■ **What to produce**:
Please quote exactly the lines below from the line containing "Given: Select DOWNLOAD in the top navigation" to the line containing "The height and", both lines included, and nothing else.

■ **Dataset content**:

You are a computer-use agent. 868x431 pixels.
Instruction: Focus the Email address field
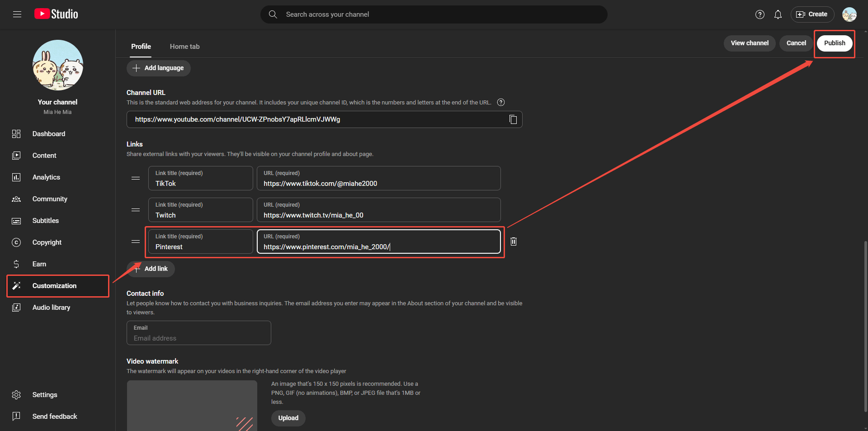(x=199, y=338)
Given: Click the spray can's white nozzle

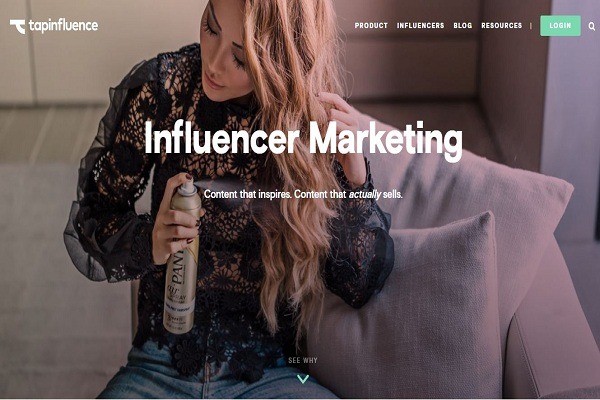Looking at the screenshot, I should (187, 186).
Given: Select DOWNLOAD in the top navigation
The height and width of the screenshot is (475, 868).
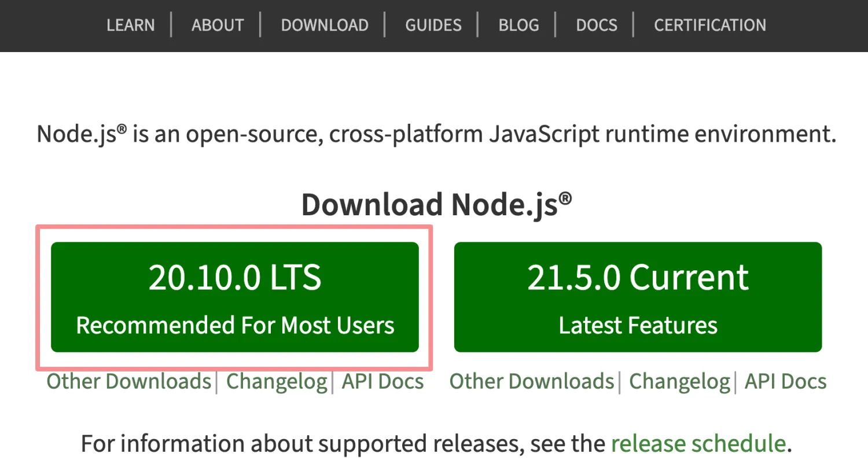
...
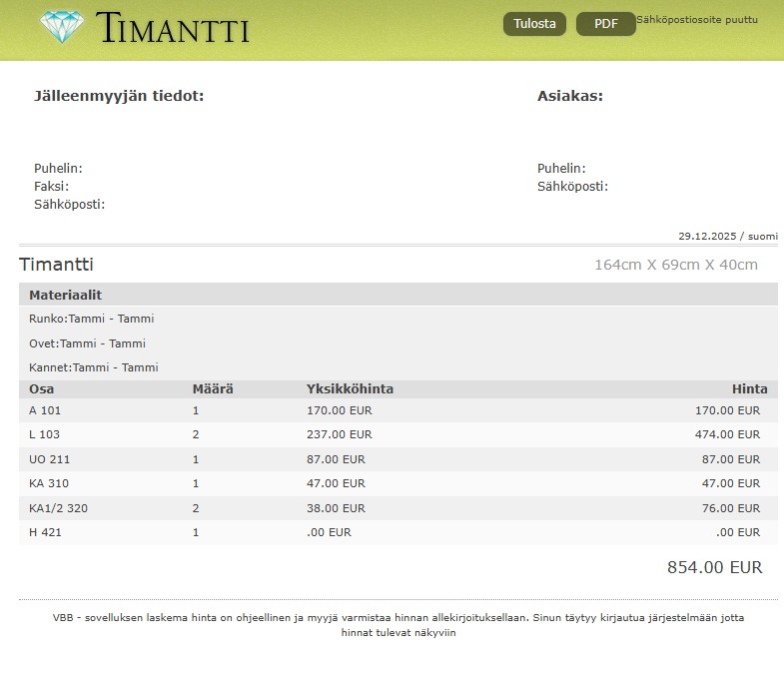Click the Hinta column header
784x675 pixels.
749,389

■ **Exercise solution**:
Given: Select DOWNLOAD in the top navigation
The height and width of the screenshot is (475, 868).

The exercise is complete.